Newsflash:

Michael Kugelman’s Narrative on Balochistan Risks Normalizing Terrorism

A critical analysis of Michael Kugelman’s commentary on Balochistan, examining how selective framing risks normalizing BLA terrorism and obscuring civilian suffering.

3 min read

Michael Kugelman Balochistan terrorism

A sharp rebuttal examines how Michael Kugelman’s commentary on Balochistan risks reframing terrorism as grievance and undermining accountability [IC: by AFP]

February 1, 2026

Recent tweets by Michael Kugelman on the January 31 terrorist attacks in Balochistan reveal a troubling shift from evidence-based analysis to narrative alignment. By framing the violence as a “signal” of militant strength or a “response” to security operations, his commentary risks normalizing terrorism rather than explaining it.

Words matter, especially when they come from analysts whose views circulate in Western policy and media circles. The attacks in Balochistan were not abstract messages or strategic signals. They involved coordinated violence against civilians, buses, government offices and security personnel. Any analysis that begins with militant intent while sidelining victims immediately tilts the moral and factual balance.

More concerning is the amplification of reporting that repeats militant claims, romanticizes insurgent imagery and treats terrorist violence as an outcome of political frustration. Sharing such material without firm qualification is not neutral context-setting. It is endorsement by omission.

The weak “resource exploitation” argument

One of the central claims echoed in Kugelman’s commentary is that violence in Balochistan is driven by opposition to external exploitation of local resources. This argument does not stand up to basic scrutiny.

Beyond natural gas, no major mineral resource in Balochistan has been extracted at scale. Most of the province’s mineral wealth remains unexplored or at the planning stage. Yet armed rebellions in Balochistan occurred repeatedly in the 1950s, 1960s and 1970s decades before today’s development projects even existed. There was no extractive economy then to justify the claim of plunder.

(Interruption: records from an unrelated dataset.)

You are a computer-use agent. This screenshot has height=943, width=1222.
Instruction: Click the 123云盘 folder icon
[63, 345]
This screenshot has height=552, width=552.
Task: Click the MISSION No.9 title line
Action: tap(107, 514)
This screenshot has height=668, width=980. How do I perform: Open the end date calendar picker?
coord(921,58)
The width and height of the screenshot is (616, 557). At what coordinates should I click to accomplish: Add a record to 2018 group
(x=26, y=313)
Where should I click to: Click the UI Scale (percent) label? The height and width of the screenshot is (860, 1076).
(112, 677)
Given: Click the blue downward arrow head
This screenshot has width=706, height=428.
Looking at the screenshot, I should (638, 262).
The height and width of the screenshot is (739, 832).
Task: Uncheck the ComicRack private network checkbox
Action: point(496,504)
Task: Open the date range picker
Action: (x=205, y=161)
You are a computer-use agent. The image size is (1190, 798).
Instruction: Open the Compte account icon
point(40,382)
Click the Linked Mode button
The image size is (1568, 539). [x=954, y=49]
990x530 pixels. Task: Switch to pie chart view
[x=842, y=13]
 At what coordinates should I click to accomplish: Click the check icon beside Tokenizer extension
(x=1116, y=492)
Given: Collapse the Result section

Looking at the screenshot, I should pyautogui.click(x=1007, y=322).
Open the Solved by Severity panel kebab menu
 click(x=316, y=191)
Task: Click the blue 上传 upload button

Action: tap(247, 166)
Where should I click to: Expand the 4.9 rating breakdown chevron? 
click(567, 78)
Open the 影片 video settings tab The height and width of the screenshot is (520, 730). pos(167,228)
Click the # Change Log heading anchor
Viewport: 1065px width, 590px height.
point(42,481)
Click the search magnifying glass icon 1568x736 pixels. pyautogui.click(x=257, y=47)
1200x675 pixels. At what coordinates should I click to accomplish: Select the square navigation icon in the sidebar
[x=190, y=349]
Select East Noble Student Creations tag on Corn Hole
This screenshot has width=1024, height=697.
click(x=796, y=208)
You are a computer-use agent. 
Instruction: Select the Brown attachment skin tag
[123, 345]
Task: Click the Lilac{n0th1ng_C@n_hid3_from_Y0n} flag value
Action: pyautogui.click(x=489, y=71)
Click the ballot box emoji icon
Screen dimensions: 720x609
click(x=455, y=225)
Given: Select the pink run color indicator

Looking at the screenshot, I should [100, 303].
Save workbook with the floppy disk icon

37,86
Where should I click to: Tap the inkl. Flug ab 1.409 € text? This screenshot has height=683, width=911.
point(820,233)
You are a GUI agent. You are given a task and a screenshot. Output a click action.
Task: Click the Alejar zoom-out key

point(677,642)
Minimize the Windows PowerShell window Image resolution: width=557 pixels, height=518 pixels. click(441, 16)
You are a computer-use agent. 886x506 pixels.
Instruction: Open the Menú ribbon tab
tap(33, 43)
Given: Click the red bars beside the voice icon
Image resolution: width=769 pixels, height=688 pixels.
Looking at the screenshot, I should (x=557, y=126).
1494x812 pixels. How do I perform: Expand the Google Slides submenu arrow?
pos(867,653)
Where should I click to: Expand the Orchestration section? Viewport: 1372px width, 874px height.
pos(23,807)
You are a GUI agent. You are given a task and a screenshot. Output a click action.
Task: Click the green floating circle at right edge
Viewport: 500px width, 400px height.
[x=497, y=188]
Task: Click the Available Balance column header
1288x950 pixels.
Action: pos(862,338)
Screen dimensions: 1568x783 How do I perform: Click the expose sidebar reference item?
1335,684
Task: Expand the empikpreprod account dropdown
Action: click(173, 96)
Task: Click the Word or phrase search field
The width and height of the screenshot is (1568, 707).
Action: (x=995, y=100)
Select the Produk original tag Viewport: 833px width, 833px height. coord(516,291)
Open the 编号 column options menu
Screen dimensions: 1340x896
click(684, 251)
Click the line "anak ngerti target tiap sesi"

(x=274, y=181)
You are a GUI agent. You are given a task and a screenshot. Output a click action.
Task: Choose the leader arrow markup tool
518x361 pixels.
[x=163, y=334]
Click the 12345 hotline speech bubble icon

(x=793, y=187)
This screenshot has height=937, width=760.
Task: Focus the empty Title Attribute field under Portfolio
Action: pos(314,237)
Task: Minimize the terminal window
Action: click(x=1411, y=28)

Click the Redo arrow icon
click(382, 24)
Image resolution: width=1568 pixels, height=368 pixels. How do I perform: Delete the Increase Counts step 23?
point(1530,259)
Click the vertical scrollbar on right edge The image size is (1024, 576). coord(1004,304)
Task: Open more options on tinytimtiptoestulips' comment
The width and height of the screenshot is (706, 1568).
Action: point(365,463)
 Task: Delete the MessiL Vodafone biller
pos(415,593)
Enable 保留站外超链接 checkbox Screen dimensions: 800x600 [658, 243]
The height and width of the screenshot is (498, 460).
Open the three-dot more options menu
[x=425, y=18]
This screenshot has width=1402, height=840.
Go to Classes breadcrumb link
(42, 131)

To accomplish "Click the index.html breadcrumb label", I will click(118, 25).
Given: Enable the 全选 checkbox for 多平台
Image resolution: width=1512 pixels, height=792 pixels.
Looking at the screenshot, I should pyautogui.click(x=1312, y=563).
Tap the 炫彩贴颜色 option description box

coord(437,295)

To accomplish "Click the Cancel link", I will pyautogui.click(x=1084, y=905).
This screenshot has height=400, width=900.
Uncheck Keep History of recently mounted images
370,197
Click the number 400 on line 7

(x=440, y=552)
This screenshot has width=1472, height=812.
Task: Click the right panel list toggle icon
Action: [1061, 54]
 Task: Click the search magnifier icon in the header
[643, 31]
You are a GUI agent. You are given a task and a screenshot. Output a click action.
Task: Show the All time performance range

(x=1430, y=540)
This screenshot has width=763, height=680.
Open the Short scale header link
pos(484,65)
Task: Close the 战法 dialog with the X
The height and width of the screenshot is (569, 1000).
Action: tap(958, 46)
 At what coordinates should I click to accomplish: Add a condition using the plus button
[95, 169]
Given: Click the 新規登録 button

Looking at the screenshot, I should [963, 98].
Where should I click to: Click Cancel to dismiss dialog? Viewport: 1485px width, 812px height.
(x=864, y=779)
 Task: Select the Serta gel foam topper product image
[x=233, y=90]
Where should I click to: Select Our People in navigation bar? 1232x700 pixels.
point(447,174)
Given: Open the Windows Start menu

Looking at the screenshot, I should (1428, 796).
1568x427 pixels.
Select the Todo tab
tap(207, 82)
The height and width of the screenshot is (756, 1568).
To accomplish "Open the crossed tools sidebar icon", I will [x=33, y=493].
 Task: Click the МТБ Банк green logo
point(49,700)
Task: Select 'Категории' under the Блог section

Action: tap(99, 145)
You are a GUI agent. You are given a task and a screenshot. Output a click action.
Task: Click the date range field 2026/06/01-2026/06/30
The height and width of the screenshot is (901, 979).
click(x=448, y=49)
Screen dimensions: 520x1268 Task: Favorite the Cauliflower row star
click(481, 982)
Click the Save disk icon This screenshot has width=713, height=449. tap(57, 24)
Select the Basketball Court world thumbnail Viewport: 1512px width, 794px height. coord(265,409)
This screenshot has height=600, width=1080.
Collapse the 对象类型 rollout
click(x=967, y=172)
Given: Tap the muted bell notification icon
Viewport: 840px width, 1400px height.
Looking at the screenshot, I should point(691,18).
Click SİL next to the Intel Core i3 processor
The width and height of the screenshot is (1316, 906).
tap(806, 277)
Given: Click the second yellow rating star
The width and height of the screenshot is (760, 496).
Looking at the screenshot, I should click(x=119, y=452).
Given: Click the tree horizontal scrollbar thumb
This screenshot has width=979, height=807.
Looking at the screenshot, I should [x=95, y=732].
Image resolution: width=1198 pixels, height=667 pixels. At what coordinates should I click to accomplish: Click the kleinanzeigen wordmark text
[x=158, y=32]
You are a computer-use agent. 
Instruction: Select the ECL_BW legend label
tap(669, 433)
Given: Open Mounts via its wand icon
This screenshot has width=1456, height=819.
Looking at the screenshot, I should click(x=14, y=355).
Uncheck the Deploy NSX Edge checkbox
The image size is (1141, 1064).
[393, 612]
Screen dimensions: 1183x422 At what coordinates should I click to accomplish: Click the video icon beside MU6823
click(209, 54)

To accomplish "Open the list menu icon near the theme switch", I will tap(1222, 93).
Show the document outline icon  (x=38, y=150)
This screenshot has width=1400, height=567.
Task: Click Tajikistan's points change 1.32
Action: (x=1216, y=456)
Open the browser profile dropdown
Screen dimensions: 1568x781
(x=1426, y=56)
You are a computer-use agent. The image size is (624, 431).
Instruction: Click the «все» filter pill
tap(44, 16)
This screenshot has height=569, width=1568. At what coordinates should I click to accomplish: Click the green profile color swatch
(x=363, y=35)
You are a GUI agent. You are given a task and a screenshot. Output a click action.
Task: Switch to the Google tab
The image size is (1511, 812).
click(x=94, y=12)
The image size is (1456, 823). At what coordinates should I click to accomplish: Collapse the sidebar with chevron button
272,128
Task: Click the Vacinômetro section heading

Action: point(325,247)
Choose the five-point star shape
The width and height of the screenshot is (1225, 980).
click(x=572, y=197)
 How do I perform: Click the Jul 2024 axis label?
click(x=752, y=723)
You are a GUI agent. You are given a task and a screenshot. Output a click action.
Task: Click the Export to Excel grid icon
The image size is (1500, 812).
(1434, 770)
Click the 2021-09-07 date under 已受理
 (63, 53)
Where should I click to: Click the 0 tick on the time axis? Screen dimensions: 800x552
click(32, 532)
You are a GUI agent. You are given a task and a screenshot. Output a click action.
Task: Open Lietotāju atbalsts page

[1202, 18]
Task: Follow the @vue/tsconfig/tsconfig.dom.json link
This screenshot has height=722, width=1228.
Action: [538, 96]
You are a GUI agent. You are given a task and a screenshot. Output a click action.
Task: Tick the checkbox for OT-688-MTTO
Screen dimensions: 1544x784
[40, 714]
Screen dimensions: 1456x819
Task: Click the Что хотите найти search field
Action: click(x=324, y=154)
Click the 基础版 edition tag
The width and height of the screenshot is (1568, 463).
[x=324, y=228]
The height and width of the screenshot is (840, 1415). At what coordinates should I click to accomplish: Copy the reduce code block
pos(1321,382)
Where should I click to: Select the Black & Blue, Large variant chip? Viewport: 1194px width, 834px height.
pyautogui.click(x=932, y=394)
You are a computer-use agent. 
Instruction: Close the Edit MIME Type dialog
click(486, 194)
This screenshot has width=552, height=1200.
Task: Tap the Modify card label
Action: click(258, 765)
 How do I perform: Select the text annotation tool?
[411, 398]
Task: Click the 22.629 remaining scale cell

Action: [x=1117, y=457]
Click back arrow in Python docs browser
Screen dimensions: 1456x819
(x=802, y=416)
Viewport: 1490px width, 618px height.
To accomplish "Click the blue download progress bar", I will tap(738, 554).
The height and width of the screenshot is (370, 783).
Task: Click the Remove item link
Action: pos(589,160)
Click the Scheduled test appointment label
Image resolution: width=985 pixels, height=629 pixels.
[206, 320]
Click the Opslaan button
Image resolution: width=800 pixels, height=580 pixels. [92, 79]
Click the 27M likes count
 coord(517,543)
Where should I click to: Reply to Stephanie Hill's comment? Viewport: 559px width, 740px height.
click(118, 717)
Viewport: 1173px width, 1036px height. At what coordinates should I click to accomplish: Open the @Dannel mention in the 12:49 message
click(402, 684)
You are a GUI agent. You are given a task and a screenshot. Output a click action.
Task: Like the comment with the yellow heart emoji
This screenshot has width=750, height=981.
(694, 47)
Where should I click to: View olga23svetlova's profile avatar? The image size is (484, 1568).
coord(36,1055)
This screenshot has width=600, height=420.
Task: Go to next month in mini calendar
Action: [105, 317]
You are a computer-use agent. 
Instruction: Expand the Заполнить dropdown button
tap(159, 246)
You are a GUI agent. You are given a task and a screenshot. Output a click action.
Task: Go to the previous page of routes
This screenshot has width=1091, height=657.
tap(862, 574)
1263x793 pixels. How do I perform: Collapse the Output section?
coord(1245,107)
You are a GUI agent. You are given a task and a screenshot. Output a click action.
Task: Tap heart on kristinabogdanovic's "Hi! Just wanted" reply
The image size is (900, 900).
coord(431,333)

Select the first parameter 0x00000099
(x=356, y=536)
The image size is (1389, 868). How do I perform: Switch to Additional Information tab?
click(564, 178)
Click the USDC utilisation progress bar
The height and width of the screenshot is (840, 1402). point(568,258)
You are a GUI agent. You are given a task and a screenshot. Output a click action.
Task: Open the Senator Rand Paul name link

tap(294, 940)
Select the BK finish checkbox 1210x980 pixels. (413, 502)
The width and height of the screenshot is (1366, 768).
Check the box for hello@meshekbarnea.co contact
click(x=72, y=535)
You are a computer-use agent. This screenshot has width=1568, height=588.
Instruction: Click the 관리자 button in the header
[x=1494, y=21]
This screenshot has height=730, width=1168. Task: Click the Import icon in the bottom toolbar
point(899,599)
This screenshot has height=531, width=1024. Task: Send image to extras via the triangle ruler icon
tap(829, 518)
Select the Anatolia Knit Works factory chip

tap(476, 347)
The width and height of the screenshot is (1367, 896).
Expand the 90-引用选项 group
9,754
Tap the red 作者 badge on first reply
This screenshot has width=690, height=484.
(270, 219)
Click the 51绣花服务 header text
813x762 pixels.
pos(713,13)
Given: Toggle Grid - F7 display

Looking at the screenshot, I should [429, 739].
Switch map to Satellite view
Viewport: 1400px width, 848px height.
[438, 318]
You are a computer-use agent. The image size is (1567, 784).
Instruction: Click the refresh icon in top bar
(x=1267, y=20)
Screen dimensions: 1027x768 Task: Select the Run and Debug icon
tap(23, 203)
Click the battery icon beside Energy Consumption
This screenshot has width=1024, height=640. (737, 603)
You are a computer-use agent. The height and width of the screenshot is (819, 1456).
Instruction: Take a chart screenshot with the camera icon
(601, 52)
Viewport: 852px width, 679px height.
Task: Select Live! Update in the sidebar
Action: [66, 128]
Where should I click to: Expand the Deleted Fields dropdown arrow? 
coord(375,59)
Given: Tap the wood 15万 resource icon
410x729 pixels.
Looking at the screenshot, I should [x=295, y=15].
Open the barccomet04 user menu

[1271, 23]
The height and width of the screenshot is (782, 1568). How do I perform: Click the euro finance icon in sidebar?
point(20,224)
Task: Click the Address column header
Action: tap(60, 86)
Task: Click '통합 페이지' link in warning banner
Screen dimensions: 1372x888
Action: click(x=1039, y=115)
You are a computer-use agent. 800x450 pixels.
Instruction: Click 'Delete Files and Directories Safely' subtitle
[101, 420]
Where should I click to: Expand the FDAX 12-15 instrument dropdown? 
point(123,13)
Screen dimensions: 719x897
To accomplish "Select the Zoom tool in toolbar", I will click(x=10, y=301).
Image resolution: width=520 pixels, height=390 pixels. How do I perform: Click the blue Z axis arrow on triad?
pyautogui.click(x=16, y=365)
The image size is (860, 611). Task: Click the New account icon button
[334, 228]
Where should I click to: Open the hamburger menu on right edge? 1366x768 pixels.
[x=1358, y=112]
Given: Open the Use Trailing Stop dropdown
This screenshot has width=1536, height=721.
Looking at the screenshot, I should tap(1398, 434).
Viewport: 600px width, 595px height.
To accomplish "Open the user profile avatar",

Even in the case of gas from Sui, royalties were paid by the Pakistani state to the provincial government. The failure to translate that revenue into public welfare lies largely with local elite capture, not with some imagined external conspiracy. Historical insurgencies were driven mainly by power struggles between tribal elites and the state, disputes over administrative integration and center–province tensions not mass economic deprivation.

Crucially, today’s terrorism continues despite the absence of an active extraction economy, directly contradicting the idea that violence is a reaction to resource exploitation.

Terrorism is not separatism and labels do not change reality

Another recurring problem in international commentary is the casual description of the Balochistan Liberation Army (BLA) as a “separatist” group. This is factually incorrect. The BLA is a designated terrorist organization under Pakistani law and is also listed as such by the United States and the United Kingdom.

Separatism implies political mobilization, dialogue and negotiation. Terrorism is defined by deliberate violence against civilians. The BLA’s record includes suicide bombings, attacks on labourers, killings of bus passengers and assaults on civilian infrastructure. No international legal or moral framework reclassifies such actions as political resistance.

Rebranding terrorism does not soften its consequences. It only obscures accountability and erases victims. Analysts and media figures carry responsibility. When terrorism is explained away as grievance or strategy, violence is normalized and those who suffer are pushed to the margins.

Criticism of state policy is legitimate. Justifying or contextualizing terror is not. Terrorism does not become a political cause by repetition. Labels cannot overwrite bloodshed.